Technology behind Shazam
Have you ever wondered how Shazam works? Of course you have, thats why youre here! I will try to explain it's operation principle in few words not to waste your time and not to overload you with a pile of technical terms. However, if you are interested in a more nerdy explanation, you can read the article written by one of the Shazam developers Avery Li-Chun Wang. But for now, meet the description of the Shazams sound recognition procedure in plain English.
The whole process of searching and tagging a song is very similar to an ordinary fingerprinting. Yep, thats like checking whether criminals fingerprints match some of the ones stored in the FBI's fingerprint database. But unlike the criminals who are guilty of terrible crimes, a song is merely guilty of being really cool :) See yourself how the identification is performed:
Step #1: Shazam fingerprints a massive catalog of music (beforehand) and then stores these fingerprints in a database.
Step #2: A user makes a 10-second sample of a song which is fingerprinted automatically.
Step #3: The application uploads the fingerprint to Shazams service that runs a search for a corresponding fingerprint in the database.
Step #4: If a match is found, a user gets the info on a song hes interested in; otherwise, he will be informed that the song wasnt found.
Yet another question how does audio fingerprinting work? Not to go into detail (you can still find them in the article mentioned above), we can say that this technology is based on the time-frequency graph building called spectrogram. The basic points you should know about this mysterious process are:
- The Shazams algorithm fingerprints each song by creating a spectrogram which plots three dimensions frequency, amplitude, and time.

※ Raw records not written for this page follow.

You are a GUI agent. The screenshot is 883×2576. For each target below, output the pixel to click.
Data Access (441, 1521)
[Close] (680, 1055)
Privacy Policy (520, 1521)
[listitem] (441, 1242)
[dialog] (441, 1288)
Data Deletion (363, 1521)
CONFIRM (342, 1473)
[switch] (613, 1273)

- The same algorithm filters this spectrogram by identifying peak intensities, i.e. their frequency and the time they occurred. Thus, the spectrogram can be represented as a 2-column table, where the first column corresponds to the frequency and the second one corresponds to the time.

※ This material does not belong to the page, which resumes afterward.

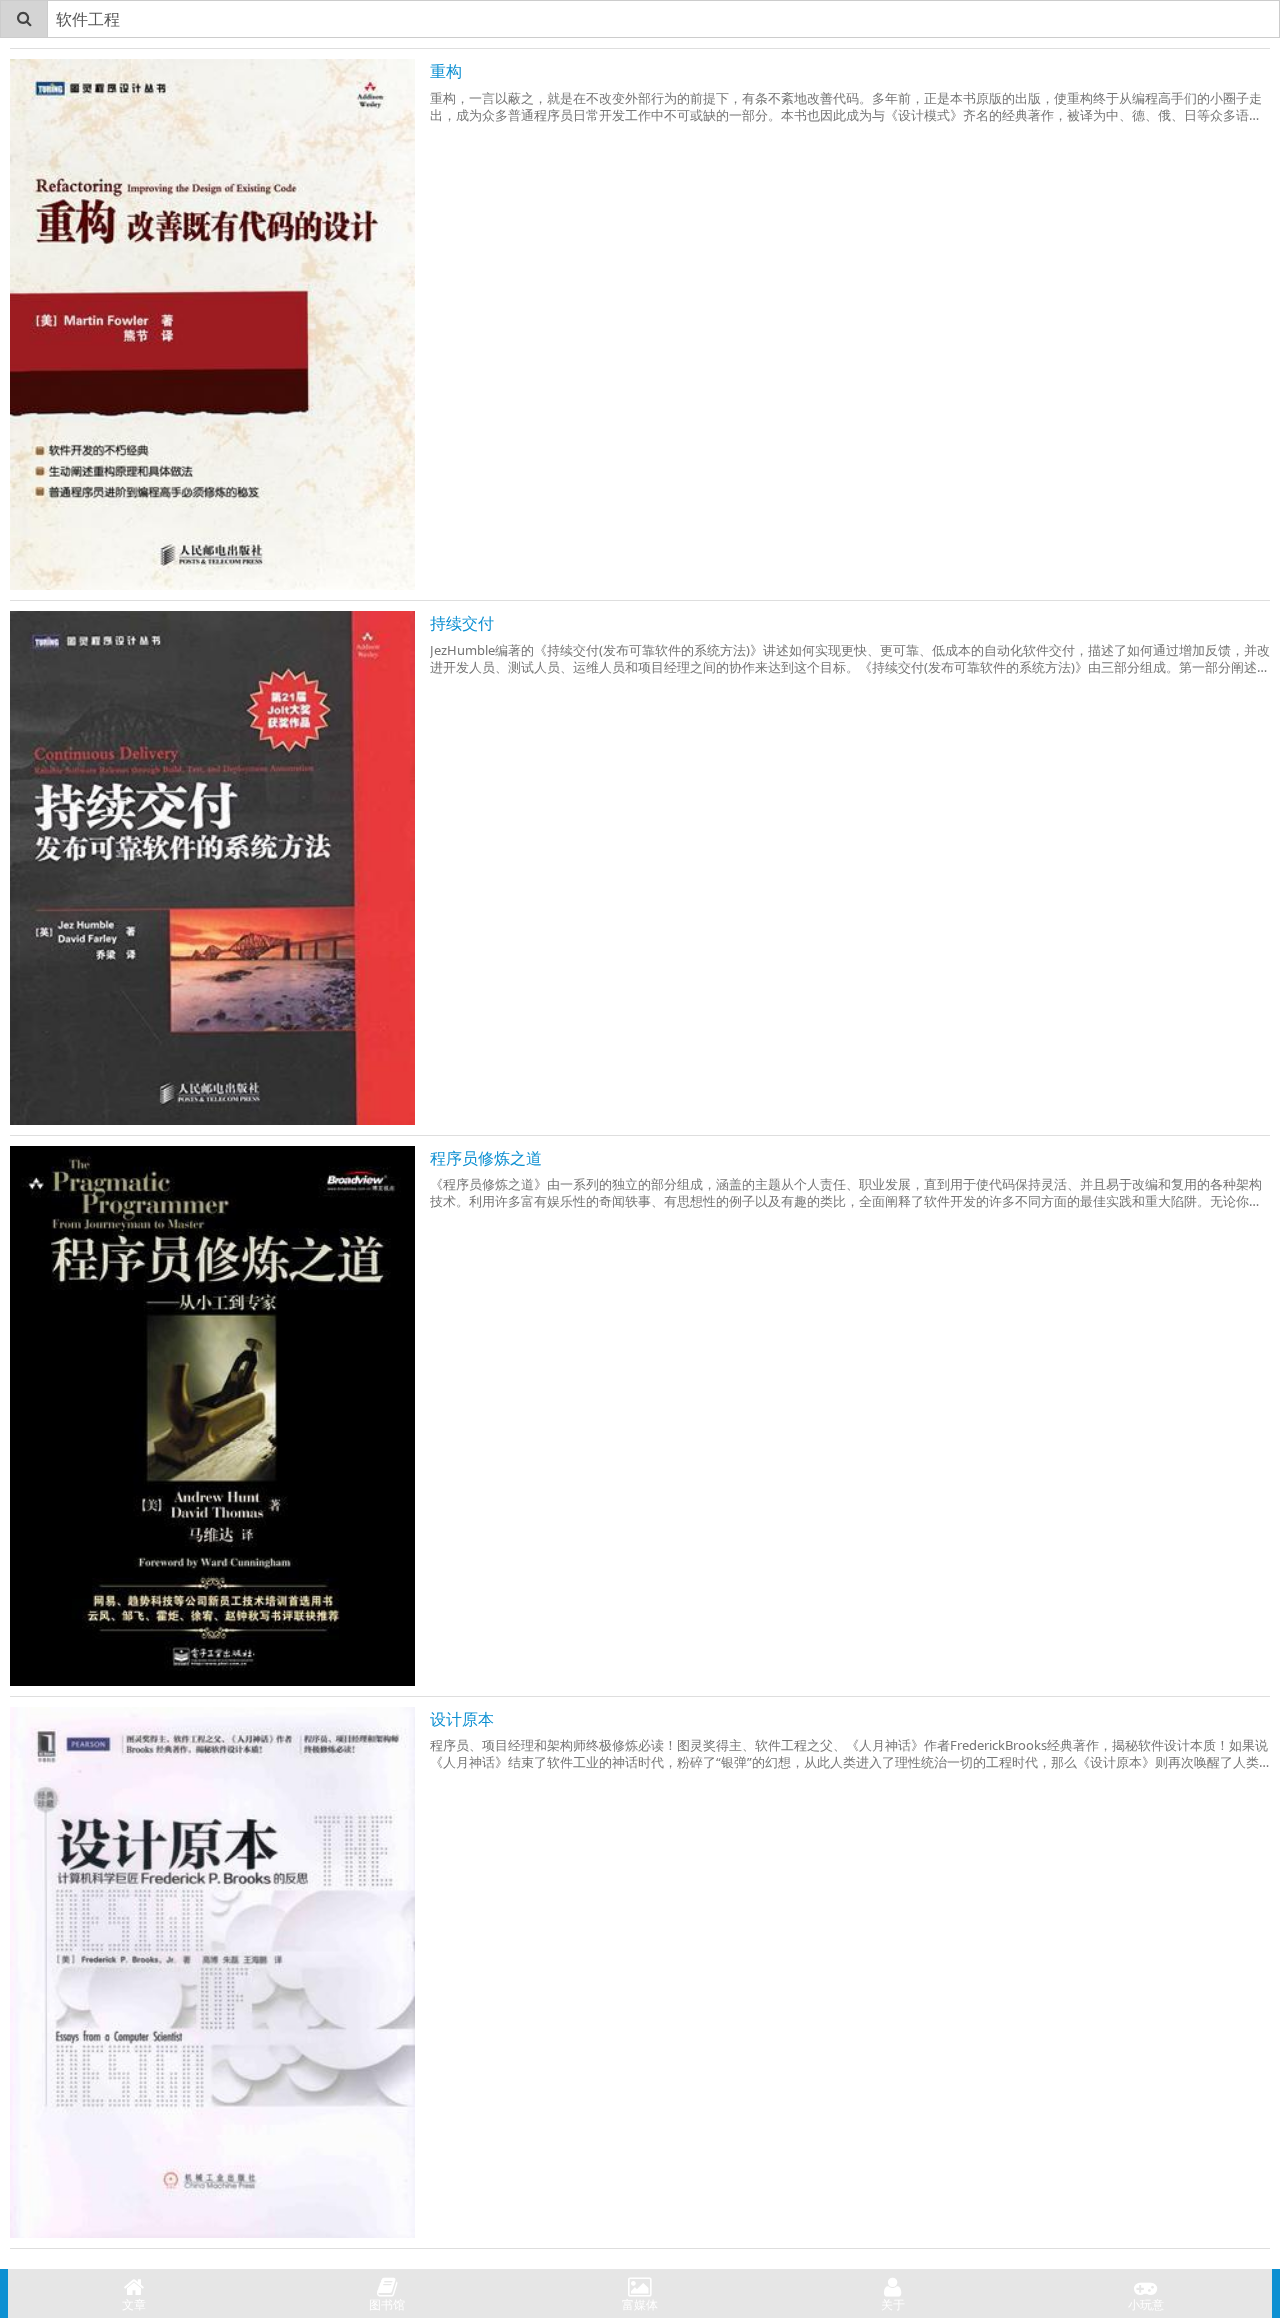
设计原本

- When the application creates a quick graph of a song being tagged, it compares it with those already existing in the fingerprint database; in this process, frequency plays the main role. Shazam finds as many songs with similar frequency as possible and then checks if these frequencies correspond in time to the one of a requested song (it can be several frequency matches but the time can differ). If there is a match, a user will get the information on a song.
- Don't try this at home :) The process of creation requires solid programming skills, years of elaboration and tests.
Library for Shazam
Ive been wondering at how quickly and precisely Shazam identifies a song inquired. I mean, how do they manage to get such amount of music to process and add to their personal library? It's turned out that their team always looks for new opportunities to build a partnership with the most famous labels, music, television and advertising companies, and even movie makers. Moreover, they work directly with artists to upload their tracks before their official release. They even have teams of people who scour through music stores for new and unusual songs! Can you imagine the orbit?! Now the Shazam library totals more than 35 million tracks. The number is impressive...
Now, when the hardest part is left behind, it's time to discuss the interface of our future music recognizer.
What does your music recognition app need?
As usual, weve picked up only the most important features which a Shazam-like application should have at the start. So now let me introduce the set of functions without which the existence of your future Shazam is impossible.
#1 Music recognition
You bet! As were talking about UI of our application, it's quite clear that there should be a mark like the well-known Touch to Shazam and a corresponding button to launch a recognition mechanism. But what to do if the desired song is eventually captioned? Obviously, there should be some solution to store the information found. On Shazam, there was a menu called My Tags which allowed seeing the song found previously. Now this menu looks a bit different and is named like "My Shazam". What's more, there are a few more options suggested here. Which ones exactly? Well, go on reading and you will find out.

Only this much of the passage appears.